*** Opening of EXCERPTED DATA ***

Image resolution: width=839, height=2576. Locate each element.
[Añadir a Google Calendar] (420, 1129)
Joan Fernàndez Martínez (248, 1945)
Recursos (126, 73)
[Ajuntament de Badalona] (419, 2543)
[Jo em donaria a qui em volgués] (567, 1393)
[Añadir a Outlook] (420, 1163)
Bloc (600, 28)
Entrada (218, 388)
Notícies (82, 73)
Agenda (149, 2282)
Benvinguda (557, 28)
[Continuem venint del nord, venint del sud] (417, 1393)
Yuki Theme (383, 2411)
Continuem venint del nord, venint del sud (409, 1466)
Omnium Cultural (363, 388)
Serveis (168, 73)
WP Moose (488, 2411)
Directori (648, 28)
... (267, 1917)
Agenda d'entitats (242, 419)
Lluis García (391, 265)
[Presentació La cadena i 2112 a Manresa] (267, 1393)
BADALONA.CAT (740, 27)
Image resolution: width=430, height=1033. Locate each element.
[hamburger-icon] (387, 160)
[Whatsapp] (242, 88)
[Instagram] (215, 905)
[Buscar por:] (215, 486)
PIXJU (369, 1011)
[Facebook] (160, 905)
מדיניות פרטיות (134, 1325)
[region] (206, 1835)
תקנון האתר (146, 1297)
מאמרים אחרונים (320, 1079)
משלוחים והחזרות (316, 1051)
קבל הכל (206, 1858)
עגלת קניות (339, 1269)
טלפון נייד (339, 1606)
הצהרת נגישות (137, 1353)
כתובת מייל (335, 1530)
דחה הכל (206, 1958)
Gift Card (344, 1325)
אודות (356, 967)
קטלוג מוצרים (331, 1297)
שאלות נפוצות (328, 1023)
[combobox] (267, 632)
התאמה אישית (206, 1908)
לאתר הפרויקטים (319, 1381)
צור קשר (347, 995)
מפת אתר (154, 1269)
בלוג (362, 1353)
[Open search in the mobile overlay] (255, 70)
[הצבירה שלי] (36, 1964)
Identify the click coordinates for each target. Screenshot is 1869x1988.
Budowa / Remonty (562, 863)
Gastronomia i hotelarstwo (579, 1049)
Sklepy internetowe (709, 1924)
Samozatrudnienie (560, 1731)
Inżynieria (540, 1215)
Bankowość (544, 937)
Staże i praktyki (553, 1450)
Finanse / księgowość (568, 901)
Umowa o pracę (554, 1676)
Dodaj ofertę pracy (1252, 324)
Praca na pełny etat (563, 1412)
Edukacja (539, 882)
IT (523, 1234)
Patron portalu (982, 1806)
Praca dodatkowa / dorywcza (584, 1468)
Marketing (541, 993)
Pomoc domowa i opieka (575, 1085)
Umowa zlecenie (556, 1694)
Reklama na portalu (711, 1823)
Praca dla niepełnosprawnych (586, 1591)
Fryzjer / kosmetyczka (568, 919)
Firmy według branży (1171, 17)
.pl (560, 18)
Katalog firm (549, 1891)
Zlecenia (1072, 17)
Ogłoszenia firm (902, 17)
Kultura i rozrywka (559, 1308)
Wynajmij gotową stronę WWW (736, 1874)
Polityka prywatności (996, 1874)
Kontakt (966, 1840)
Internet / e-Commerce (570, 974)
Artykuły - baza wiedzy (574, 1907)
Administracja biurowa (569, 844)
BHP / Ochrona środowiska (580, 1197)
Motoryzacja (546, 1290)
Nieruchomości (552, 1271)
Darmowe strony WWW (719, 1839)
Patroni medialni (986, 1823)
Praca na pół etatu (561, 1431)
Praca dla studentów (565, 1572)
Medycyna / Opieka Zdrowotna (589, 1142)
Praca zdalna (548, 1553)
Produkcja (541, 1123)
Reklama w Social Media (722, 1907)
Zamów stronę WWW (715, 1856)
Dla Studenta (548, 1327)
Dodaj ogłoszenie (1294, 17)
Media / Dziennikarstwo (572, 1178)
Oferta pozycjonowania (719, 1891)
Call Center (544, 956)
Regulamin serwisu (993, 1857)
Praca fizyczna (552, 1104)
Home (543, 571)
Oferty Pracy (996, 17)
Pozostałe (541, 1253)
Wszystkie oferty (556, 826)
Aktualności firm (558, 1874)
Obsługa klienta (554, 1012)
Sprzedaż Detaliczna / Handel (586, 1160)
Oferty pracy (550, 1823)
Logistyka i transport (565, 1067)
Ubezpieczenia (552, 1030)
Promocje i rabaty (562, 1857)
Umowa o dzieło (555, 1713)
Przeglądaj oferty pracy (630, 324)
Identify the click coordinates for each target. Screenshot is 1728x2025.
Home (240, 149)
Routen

*** Close of EXCERPTED DATA ***

EXERCISE AIM
This task calls for every entry above to be transcribed exactly.

OUTPUT BELOW
Image resolution: width=839, height=2576. Locate each element.
[Añadir a Google Calendar] (420, 1129)
Joan Fernàndez Martínez (248, 1945)
Recursos (126, 73)
[Ajuntament de Badalona] (419, 2543)
[Jo em donaria a qui em volgués] (567, 1393)
[Añadir a Outlook] (420, 1163)
Bloc (600, 28)
Entrada (218, 388)
Notícies (82, 73)
Agenda (149, 2282)
Benvinguda (557, 28)
[Continuem venint del nord, venint del sud] (417, 1393)
Yuki Theme (383, 2411)
Continuem venint del nord, venint del sud (409, 1466)
Omnium Cultural (363, 388)
Serveis (168, 73)
WP Moose (488, 2411)
Directori (648, 28)
... (267, 1917)
Agenda d'entitats (242, 419)
Lluis García (391, 265)
[Presentació La cadena i 2112 a Manresa] (267, 1393)
BADALONA.CAT (740, 27)
Image resolution: width=430, height=1033. Locate each element.
[hamburger-icon] (387, 160)
[Whatsapp] (242, 88)
[Instagram] (215, 905)
[Buscar por:] (215, 486)
PIXJU (369, 1011)
[Facebook] (160, 905)
מדיניות פרטיות (134, 1325)
[region] (206, 1835)
תקנון האתר (146, 1297)
מאמרים אחרונים (320, 1079)
משלוחים והחזרות (316, 1051)
קבל הכל (206, 1858)
עגלת קניות (339, 1269)
טלפון נייד (339, 1606)
הצהרת נגישות (137, 1353)
כתובת מייל (335, 1530)
דחה הכל (206, 1958)
Gift Card (344, 1325)
אודות (356, 967)
קטלוג מוצרים (331, 1297)
שאלות נפוצות (328, 1023)
[combobox] (267, 632)
התאמה אישית (206, 1908)
לאתר הפרויקטים (319, 1381)
צור קשר (347, 995)
מפת אתר (154, 1269)
בלוג (362, 1353)
[Open search in the mobile overlay] (255, 70)
[הצבירה שלי] (36, 1964)
Identify the click coordinates for each target. Screenshot is 1869x1988.
Budowa / Remonty (562, 863)
Gastronomia i hotelarstwo (579, 1049)
Sklepy internetowe (709, 1924)
Samozatrudnienie (560, 1731)
Inżynieria (540, 1215)
Bankowość (544, 937)
Staże i praktyki (553, 1450)
Finanse / księgowość (568, 901)
Umowa o pracę (554, 1676)
Dodaj ofertę pracy (1252, 324)
Praca na pełny etat (563, 1412)
Edukacja (539, 882)
IT (523, 1234)
Patron portalu (982, 1806)
Praca dodatkowa / dorywcza (584, 1468)
Marketing (541, 993)
Pomoc domowa i opieka (575, 1085)
Umowa zlecenie (556, 1694)
Reklama na portalu (711, 1823)
Praca dla niepełnosprawnych (586, 1591)
Fryzjer / kosmetyczka (568, 919)
Firmy według branży (1171, 17)
.pl (560, 18)
Katalog firm (549, 1891)
Zlecenia (1072, 17)
Ogłoszenia firm (902, 17)
Kultura i rozrywka (559, 1308)
Wynajmij gotową stronę WWW (736, 1874)
Polityka prywatności (996, 1874)
Kontakt (966, 1840)
Internet / e-Commerce (570, 974)
Artykuły - baza wiedzy (574, 1907)
Administracja biurowa (569, 844)
BHP / Ochrona środowiska (580, 1197)
Motoryzacja (546, 1290)
Nieruchomości (552, 1271)
Darmowe strony WWW (719, 1839)
Patroni medialni (986, 1823)
Praca na pół etatu (561, 1431)
Praca dla studentów (565, 1572)
Medycyna / Opieka Zdrowotna (589, 1142)
Praca zdalna (548, 1553)
Produkcja (541, 1123)
Reklama w Social Media (722, 1907)
Zamów stronę WWW (715, 1856)
Dla Studenta (548, 1327)
Dodaj ogłoszenie (1294, 17)
Media / Dziennikarstwo (572, 1178)
Oferta pozycjonowania (719, 1891)
Call Center (544, 956)
Regulamin serwisu (993, 1857)
Praca fizyczna (552, 1104)
Home (543, 571)
Oferty Pracy (996, 17)
Pozostałe (541, 1253)
Wszystkie oferty (556, 826)
Aktualności firm (558, 1874)
Obsługa klienta (554, 1012)
Sprzedaż Detaliczna / Handel (586, 1160)
Oferty pracy (550, 1823)
Logistyka i transport (565, 1067)
Ubezpieczenia (552, 1030)
Promocje i rabaty (562, 1857)
Umowa o dzieło (555, 1713)
Przeglądaj oferty pracy (630, 324)
Identify the click coordinates for each target. Screenshot is 1728x2025.
Home (240, 149)
Routen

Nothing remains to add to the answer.